>> Start Available records

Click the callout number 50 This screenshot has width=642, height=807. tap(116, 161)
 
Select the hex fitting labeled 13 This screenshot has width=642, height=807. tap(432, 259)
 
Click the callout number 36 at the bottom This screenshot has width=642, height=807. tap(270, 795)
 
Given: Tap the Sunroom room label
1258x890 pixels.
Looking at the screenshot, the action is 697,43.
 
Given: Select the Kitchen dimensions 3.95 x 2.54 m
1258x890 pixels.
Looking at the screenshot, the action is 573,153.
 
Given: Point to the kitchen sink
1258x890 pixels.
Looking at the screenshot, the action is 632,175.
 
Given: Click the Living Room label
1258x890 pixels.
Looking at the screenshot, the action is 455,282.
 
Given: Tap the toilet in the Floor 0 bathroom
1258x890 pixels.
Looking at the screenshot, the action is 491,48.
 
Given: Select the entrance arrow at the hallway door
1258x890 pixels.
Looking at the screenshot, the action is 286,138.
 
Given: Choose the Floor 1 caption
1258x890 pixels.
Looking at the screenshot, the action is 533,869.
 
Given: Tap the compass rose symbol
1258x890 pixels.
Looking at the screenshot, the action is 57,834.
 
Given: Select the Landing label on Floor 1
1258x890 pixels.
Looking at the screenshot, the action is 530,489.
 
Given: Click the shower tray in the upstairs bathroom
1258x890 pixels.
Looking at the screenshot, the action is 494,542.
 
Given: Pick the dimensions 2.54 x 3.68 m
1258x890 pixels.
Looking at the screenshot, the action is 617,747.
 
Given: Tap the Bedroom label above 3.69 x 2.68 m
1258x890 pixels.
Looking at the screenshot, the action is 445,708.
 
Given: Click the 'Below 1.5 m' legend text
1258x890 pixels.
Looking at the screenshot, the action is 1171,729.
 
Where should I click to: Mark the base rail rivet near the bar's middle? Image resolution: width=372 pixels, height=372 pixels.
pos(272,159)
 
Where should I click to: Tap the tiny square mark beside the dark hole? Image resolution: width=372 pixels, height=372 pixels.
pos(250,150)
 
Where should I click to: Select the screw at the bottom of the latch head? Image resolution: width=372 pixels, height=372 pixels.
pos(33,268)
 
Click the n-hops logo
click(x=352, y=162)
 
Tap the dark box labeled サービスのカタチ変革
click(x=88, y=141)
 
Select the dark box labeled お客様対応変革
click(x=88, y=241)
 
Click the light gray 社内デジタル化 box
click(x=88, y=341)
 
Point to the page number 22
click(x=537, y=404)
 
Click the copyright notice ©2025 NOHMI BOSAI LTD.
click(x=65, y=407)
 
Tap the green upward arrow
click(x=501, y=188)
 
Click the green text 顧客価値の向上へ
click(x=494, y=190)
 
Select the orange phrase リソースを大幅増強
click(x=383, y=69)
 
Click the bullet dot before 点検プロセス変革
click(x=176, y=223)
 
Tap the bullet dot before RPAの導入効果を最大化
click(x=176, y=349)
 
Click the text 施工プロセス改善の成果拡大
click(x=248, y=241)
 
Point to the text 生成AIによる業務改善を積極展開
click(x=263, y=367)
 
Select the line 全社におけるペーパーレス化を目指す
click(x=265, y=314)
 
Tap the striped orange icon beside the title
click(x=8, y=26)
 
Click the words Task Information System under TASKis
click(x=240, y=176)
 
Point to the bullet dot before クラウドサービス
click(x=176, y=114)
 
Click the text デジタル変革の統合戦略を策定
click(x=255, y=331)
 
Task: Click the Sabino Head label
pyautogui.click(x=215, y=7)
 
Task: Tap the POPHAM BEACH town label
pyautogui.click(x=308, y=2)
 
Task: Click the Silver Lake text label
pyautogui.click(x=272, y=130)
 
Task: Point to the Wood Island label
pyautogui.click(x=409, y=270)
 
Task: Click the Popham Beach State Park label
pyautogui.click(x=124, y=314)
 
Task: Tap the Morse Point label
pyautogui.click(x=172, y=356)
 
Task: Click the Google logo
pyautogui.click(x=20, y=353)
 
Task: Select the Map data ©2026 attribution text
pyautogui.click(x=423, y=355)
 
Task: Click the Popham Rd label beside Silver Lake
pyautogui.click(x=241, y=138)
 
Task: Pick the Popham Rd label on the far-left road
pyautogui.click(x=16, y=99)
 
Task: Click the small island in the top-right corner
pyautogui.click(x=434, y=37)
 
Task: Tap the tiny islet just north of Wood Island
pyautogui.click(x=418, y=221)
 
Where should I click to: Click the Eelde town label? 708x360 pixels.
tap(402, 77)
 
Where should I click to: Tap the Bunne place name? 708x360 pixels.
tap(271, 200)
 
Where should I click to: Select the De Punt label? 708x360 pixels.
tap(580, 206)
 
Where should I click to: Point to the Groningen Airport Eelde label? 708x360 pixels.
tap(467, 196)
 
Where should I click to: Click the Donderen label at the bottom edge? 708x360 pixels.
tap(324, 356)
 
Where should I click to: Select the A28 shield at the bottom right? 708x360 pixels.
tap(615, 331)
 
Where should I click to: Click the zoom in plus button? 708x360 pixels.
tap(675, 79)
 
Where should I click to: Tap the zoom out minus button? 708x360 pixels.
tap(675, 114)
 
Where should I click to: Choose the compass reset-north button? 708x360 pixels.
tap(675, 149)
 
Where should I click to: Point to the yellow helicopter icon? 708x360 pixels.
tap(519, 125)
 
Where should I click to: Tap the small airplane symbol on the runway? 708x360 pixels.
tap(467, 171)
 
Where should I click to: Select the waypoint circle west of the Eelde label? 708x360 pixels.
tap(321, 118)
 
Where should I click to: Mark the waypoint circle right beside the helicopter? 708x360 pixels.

>> End Available records

What to work on -> Copy out everything from the row line containing "Where should I click to: Select the waypoint" down to the last line of the rows, without changing anything.

Output below ->
Where should I click to: Select the waypoint circle west of the Eelde label? 708x360 pixels.
tap(321, 118)
 
Where should I click to: Mark the waypoint circle right beside the helicopter? 708x360 pixels.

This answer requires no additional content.